The Tourism Global Classroom

A dynamic addition to the development of higher education technology

What is the Global Classroom? 

(Google Images)

The CN Global Classroom is an interactive, online environment that provides students studying the same subjects in different parts of the globe an opportunity to connect with each other through CN course site capabilities. This feature has soared to new heights giving students, teachers and scholars across the world an opportunity to change the way they learn. In the future, CN hopes to incorporate advanced algorithms into the Global Classroom function, such as keyword tagging, that help better filter information based on specific content categories. 

Functions and Capabilities 

In a world that has now become dependent on global interaction in all fields, how is CN exposing students to international awareness before they enter the real world? What functions are responsible for this continental outreach? 

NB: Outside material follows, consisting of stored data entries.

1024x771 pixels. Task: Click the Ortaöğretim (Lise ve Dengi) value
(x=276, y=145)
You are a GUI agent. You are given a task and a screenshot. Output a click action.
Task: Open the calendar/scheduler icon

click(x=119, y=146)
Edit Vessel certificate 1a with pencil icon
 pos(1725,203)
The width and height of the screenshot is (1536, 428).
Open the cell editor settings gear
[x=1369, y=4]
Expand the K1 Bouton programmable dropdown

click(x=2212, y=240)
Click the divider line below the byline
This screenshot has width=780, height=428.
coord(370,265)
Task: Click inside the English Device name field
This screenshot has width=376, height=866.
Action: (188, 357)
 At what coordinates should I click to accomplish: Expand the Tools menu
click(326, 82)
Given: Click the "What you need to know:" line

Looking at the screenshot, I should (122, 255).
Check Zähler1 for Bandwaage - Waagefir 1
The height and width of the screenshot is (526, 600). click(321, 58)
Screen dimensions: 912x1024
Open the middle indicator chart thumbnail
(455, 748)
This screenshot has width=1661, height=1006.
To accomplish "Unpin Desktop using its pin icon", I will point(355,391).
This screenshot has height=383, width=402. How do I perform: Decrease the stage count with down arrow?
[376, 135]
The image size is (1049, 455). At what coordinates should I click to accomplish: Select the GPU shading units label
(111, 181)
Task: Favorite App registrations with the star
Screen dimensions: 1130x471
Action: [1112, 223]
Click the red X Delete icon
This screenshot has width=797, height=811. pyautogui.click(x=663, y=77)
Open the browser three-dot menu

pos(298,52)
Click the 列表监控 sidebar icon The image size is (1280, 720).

Professors interested in building a course on CN choose a course category based on their subject. Courses that choose the same category will be automatically connected and considered as Global Classrooms of the given subject.  The Tourism Global Classroom, developed and launched in January 2014, currently has over 1,000 posts relevant to the study of tourism. Once students decide to make a post in their tourism course, after choosing the “Visible to This Course and Global Classmates” setting, students begin sharing their intellectual knowledge with tourism students on CN all over the world, breaking down the barriers of communicating globally through a complex design that’s proven itself pervasive and rewarding. Their posts, shared images, polls, and other methods of content sharing appear in all other tourism classrooms on the CN, immediately creating opportunities for quick, real-time responses. 
Course Networking has taken the basic functionalities of a standard online learning platform, built upon it, and expanded it into something no other higher education technological advancement has done before: CN may have coined the term, “Global Classroom,” but Director of International Partnerships at IUPUI Dr. Ian McIntosh has referred to CN’s latest capability as a, “tool of liberation.” Published editor, author and Professor Dr. Jafar Jafari believes the Tourism Global Classroom will help the “goal of globalization become more attainable.” 

Instructor Responses

McIntosh (Course Networking)
Ian McIntosh, anthropologist and former Managing Director of the Boston-based global indigenous rights group Cultural Survival Inc., now serves as the Director of International Partnerships at Indiana University-Purdue University Indianapolis (IUPUI), where he also teaches a course on the CN titled, “Gaza: Tourism, Development and Peace.” The course is designed to explore the potential for tourism and pilgrimage for promoting peace and development within Gaza. 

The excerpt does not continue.